結局、 わたしたち人間は、自分でやることが好きなのです。わたしたちの人生は、全部自分の設計した通りになることが幸せだと思っています。しかし、胸に手を当てて振り返ってみると、わたしたちの一生は、自分のすべてを、自分を受け取ってくれる人に、親に、自分のすべてを任せることから始まります。赤ちゃんは、自分を誰かが引き受けてくれることを信じて生まれてきます。動物のように、自力で立ち上がってお乳を吸うことは出来ないのです。しかし、成長するにしたがって、任せることを嫌い出します。自己主張の始まりです。これを成長と呼ぶのでしょうが、親から見れば反抗です。そのようにして成長していき、若いときは、やりたいことをやっていく。しかし、だんだん歳をとっていくと、自分で出来ないことが増えてきます。そうすると、「若いときには、何でもできたのに」と愚痴を言いはじめます。わたしたち人間は、どうも自分でやって、任せられることは好きなようですが、任せることは嫌いなようです。自分で全部やりたいんです。わたしもそうです。でも、出来ないときが必ず来て、そのとき、「イエスさま、わたしが溺れてもいいんですか」とイエスさまを揺り起こします。これがわたしたちの本性なのでしょう。どこまでも行っても、自分勝手な愚かなわたしです。

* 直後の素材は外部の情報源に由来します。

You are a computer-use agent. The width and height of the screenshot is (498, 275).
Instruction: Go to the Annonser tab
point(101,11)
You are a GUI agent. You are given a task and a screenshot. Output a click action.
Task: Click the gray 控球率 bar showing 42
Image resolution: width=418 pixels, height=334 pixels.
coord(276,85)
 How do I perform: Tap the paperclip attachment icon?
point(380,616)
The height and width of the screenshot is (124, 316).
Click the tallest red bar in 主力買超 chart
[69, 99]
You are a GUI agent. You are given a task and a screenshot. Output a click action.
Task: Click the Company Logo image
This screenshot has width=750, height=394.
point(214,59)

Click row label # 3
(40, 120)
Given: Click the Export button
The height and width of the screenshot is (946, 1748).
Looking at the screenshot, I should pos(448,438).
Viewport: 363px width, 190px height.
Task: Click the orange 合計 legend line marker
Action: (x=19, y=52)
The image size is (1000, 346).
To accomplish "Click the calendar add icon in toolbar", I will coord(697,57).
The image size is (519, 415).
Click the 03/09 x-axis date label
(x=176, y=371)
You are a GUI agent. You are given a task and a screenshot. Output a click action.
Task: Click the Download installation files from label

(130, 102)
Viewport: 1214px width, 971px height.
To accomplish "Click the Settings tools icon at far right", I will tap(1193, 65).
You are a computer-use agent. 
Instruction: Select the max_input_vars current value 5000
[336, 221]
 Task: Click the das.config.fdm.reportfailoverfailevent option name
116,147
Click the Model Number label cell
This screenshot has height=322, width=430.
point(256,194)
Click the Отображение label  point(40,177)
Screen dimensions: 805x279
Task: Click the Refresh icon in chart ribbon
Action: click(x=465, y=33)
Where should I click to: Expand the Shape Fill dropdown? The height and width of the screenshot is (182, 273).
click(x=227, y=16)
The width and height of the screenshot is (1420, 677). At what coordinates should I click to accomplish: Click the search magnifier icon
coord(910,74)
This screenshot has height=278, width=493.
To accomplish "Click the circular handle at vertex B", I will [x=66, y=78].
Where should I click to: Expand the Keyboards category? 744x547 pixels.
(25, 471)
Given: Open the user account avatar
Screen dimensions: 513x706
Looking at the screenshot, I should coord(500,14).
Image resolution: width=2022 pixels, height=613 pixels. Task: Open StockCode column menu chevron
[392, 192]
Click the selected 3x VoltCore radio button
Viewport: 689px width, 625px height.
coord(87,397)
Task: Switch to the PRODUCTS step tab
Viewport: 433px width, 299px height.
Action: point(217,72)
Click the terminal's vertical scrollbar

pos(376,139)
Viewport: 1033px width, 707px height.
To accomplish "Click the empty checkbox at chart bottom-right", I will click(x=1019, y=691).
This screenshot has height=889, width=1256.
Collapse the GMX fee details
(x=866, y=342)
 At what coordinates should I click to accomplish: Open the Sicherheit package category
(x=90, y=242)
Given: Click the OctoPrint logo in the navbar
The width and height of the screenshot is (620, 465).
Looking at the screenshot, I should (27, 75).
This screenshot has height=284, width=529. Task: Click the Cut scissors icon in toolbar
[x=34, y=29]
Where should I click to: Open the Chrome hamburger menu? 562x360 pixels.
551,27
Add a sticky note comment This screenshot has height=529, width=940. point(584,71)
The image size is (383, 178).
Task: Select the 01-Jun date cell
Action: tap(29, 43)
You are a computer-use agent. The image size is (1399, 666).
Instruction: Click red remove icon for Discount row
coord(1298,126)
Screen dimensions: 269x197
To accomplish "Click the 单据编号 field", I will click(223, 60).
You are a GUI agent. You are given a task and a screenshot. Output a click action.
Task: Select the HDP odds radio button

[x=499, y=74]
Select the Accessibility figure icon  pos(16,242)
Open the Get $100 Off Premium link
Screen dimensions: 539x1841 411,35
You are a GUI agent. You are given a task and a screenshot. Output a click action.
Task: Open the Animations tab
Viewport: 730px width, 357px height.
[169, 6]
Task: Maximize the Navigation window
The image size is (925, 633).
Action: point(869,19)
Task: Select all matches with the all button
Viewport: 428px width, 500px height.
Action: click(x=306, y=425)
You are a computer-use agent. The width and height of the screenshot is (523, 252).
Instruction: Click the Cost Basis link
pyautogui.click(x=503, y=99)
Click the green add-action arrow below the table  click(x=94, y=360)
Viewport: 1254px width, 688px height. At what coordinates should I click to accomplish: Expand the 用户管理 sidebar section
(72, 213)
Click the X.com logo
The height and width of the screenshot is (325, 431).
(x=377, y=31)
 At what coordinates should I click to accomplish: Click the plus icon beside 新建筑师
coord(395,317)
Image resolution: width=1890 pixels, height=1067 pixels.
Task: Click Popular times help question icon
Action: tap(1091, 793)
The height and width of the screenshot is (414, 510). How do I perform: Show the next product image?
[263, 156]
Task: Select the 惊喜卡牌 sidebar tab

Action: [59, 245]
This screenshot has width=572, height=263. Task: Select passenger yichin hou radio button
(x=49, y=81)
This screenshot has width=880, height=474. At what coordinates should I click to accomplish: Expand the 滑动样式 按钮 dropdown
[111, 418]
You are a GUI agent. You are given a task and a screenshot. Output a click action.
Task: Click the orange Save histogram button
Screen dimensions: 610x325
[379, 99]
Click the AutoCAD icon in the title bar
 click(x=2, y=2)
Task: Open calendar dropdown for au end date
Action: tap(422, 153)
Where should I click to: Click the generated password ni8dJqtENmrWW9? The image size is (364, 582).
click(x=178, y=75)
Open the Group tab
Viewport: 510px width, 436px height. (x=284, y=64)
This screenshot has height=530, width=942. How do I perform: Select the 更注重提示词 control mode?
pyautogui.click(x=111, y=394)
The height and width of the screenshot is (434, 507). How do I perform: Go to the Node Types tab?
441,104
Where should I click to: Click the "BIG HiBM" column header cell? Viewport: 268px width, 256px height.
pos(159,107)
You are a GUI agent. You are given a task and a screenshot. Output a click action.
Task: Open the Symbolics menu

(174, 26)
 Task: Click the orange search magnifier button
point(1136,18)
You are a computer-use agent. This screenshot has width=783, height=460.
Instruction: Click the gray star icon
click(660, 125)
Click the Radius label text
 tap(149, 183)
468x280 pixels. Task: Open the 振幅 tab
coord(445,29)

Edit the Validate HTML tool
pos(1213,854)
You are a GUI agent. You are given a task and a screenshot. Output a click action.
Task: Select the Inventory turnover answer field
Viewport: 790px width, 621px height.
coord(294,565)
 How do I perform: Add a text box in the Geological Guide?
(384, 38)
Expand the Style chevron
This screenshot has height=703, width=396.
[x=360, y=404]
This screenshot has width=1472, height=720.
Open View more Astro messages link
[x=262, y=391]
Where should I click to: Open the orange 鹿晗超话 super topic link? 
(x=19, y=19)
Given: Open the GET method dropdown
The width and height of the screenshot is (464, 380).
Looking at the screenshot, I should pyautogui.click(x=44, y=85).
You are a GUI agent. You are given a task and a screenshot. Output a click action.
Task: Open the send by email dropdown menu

しかし、わたしたち人間は任せられることではなくて、任せることによってしか本当の人間としての成長はないのではないでしょうか。わたしたち人類は、イエスさまという救いの願舟に乗せられています。もし、この救いの舟がなければ、どうしてこの苦海を渡ることが出来るでしょうか。わたしたちがイエスさまと出会うとき、自分が救いの願舟に乗せられていることに気づき、いかにわたしたちが自分勝手であったかも知らされてゆくのでしょう。もちろん、イエスさまとの出会い、自分の愚かな身に気づいたとしても、その愚かさは生涯、変わることはありません。しかし、自分の愚かさを知っている人と、自分の愚かさを知らない人では、その人生が大きく変わっていくように思います。イエスさまの救いの舟に乗せて頂いているということが、いろいろなことに突き当たって自分の角が折れて、初めて気づかされていくのでしょう。以前にも引用した九条武子の歌に、「いだかれてありとも 知らずおろかにも われ反抗す 大いなるみ手に」というのがあります。わたしたちの人生は、イエスさまという大いなるみ手の中にあるのにもかかわらず、反抗し、自己主張をし続ける。わたしたちは、その愚かささえも分からないほどの愚かさの闇を抱えています。しかし、そのわたしをも、抱き取って離さないイエスさまのみ手の中に、救いの願舟に乗せられているということなのでしょう。弟子たちの多くは、漁師でしたから、ガリラヤ湖の嵐に対処する方法も知っていたはずです。しかし、そんな彼らの経験など、及びもつかないような嵐に見舞われます。わたしたちも同じで、キリスト者であるから大丈夫なんて、そんな人間の浅はかな知識や経験も通用しないような嵐が、わたしたちの人生にはおこってくることがあります。それは、まさに、わたしはイエスさまを信じていますという自分が思い込んでる信仰を、もう一度見直しなさいという呼びかけのように思います。ああ、そうではなかったのだ、この信仰もイエスさまから頂いたものなのだということに気づくとき、イエスさまを本当の意味で信じる新しい信仰生活が始まるのだと思います。